事務所のほうでは、村井が抜けた分、男子従業員が1人は足りなかった。

オーナーが確かめてきた。

「このまえの西谷君、どうでした?」
「ええ、来週に顔を見せるっていってました」
「どんな感じですか?」
「よさそうです」
「そうですか」
「今、居酒屋で働いているけど、辞めるところだったみたいで。タイミングもよかったです」
「彼で決定ですね」

新しく男子従業員となる予定の西谷を紹介してくれたのは佐々木だった。
知り合いの知り合いなので、両者に面識はない。

給料は35万から。
税引きなしの手取り額。

ちなみに納税がないと無収入とみなされ、社会的には無職扱いにもなるときもある。
税金を払いたければ個人で申告することになる。

もちろん失業保険といった社会保障費なども控除しないので、個人で国保や年金に加入。
別途で交通費は全額支給。

昇給随時。
1勤8時間で、週イチ休みに、週イチでオープンラストの通しあり。

よくよく計算してみると、それほどいい待遇ではない。
違法ではない届出した店、というのを強調できるだけだった。

「西谷はなんでも食べるっていうし」
「ああ、いいですね」
「やっぱ好き嫌いをいうヤツはダメですよ。好き嫌いがあると、こっちが気を遣いながらメシを食べないとじゃないですか」
「そうですね。

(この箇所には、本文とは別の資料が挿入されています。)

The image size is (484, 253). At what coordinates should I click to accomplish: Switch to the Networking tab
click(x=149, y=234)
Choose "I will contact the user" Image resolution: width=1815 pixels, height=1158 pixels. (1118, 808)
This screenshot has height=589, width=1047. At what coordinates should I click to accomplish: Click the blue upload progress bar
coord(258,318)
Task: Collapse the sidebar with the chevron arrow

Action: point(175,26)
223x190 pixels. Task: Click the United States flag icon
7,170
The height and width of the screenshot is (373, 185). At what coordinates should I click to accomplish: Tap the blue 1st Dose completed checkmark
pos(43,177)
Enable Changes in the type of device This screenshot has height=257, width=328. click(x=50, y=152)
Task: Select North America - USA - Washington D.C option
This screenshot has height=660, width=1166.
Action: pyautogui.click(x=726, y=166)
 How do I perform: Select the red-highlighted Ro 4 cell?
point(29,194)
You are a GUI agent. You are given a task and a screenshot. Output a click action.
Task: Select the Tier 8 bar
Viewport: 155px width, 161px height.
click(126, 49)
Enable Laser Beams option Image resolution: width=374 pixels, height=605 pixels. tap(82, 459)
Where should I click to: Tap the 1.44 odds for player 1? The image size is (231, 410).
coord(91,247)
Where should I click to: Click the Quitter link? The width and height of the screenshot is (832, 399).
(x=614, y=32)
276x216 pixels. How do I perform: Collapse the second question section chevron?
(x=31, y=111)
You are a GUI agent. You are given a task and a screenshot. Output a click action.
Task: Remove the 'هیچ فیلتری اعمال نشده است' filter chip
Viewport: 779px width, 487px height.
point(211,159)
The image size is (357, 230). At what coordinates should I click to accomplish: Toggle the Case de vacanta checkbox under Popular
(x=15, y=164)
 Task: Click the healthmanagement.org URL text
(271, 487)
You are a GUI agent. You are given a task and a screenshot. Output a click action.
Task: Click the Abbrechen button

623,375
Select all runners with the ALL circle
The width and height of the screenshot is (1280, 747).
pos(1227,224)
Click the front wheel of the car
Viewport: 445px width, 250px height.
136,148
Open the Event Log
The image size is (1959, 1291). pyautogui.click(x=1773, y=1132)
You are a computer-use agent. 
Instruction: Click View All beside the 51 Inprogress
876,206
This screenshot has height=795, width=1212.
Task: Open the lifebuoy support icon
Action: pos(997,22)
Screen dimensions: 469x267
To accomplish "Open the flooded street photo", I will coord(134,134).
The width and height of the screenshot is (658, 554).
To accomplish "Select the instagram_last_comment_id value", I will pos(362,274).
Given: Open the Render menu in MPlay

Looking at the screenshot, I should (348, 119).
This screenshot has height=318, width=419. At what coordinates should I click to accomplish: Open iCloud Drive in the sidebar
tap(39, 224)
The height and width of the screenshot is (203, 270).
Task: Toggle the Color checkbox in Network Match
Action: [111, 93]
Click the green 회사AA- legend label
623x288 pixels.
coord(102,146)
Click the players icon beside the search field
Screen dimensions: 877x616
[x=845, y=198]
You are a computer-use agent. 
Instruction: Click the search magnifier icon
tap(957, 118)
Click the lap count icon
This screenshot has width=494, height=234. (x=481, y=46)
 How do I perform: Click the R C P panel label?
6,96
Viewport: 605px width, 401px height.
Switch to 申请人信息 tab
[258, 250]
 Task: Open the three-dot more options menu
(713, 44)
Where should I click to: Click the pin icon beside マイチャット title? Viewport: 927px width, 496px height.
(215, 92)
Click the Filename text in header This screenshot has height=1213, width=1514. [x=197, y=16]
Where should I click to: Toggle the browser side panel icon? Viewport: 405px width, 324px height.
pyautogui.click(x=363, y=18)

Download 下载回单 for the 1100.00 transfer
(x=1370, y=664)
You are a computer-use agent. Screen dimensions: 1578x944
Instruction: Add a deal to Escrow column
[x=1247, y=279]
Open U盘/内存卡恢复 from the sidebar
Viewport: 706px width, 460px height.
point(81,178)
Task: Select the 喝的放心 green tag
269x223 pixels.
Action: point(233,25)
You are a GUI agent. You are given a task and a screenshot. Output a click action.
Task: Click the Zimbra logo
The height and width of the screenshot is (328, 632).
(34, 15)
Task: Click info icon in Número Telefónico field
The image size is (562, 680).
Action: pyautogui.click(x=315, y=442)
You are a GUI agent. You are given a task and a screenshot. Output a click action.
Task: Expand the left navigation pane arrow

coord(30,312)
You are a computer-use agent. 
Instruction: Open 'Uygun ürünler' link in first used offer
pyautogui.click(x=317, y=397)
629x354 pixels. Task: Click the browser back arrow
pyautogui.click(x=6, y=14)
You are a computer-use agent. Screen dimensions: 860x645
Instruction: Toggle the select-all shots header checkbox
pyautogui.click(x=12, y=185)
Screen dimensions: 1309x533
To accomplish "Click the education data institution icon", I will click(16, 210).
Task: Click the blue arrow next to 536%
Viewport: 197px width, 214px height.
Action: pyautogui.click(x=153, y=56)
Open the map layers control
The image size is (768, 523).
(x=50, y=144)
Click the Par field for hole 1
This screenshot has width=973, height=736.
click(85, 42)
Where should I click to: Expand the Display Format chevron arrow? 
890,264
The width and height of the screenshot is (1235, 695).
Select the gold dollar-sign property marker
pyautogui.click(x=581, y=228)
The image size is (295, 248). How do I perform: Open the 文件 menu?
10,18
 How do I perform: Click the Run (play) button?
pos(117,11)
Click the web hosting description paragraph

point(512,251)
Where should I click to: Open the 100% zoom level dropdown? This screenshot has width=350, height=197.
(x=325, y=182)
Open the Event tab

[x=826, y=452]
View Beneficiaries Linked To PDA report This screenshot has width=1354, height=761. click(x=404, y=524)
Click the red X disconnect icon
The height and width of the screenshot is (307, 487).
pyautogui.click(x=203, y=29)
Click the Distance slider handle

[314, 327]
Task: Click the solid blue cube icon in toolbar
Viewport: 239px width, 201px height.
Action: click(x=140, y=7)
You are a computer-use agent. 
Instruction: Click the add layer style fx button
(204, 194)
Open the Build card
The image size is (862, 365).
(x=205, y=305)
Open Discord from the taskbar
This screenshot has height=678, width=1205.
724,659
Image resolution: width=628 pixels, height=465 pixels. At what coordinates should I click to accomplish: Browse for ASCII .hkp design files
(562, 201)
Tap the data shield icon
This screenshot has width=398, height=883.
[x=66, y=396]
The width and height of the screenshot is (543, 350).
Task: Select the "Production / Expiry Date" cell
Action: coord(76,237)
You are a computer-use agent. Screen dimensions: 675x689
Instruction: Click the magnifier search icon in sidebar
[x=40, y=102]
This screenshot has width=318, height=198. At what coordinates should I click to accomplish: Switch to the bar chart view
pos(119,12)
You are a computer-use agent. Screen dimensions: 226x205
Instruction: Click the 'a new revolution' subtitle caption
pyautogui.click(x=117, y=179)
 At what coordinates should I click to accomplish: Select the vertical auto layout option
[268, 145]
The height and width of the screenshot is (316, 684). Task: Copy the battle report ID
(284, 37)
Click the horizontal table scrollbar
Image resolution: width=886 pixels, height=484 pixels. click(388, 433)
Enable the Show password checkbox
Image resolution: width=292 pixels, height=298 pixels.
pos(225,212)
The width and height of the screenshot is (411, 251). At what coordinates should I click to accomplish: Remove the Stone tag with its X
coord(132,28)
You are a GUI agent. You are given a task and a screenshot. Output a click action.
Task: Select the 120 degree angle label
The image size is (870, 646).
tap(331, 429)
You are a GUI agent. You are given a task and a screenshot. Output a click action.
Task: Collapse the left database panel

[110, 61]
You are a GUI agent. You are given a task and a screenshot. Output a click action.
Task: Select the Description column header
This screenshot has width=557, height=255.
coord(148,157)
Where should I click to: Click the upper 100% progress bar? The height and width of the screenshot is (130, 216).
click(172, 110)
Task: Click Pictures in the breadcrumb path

好き嫌いはあってもいいですけど、あえて言われると気を遣いますねぇ」

佐々木からは、ここ1ヵ月で、西谷を含めて2名の紹介があった。
最初の1名は、現在は会社員をしているという32歳。

既婚者で子供あり。
で、風俗店に興味があるので、今の会社を辞めて働きたいという。

奥さんも子供もいるのに、会社を辞めてまでとは。
躊躇した自分だった。

慎重に話したいので、面接を兼ねて『健心流』でメシを食べながら条件を話して状況を訊いた。
スーツ姿の彼は、返事がよく真面目そうで、話し方も爽やか。

いいのではないか。
が、きゅうりが食べれないという。

きゅうりの匂いが嫌なんです、と大盛りにした浅漬けを遠のけている。
大人になってまで、きゅうりが食べれないとは。

ここは重要だった。
食べ物の好き嫌いあるのは困る。

もしやと思って確めてみると、肉は牛肉以外は食べれません、牛でもホルモンはダメです、あと魚も生では食べれません、あとネギもナスもトマトもダメなんですよ、と平気な顔をして言っている。

これは本当に困る。
メシが一緒に旨く食べれない。
オーナーもわかってくれるだろう、と断りに決めた。

食べ物の好き嫌いが激しいからというのは伏せて、家庭もあるし、終電で帰らないといけないし、小さな子供もいるし、週イチの休日では無理がでてくるのでと、すごく真っ当な理由で彼にはっきりと断った。

そうして2人目の西谷に決まったのだった。
風俗店の男子従業員になるには、たいそうな条件もなかった。
在籍に手をつけたら罰金200万という条件があるくらい。

『貴店に損害を与えた場合、どのような処置をとられても異議はありません。』という承諾書に署名して、西谷は新しい男子従業員となって、再オープンの手伝いからはじめた。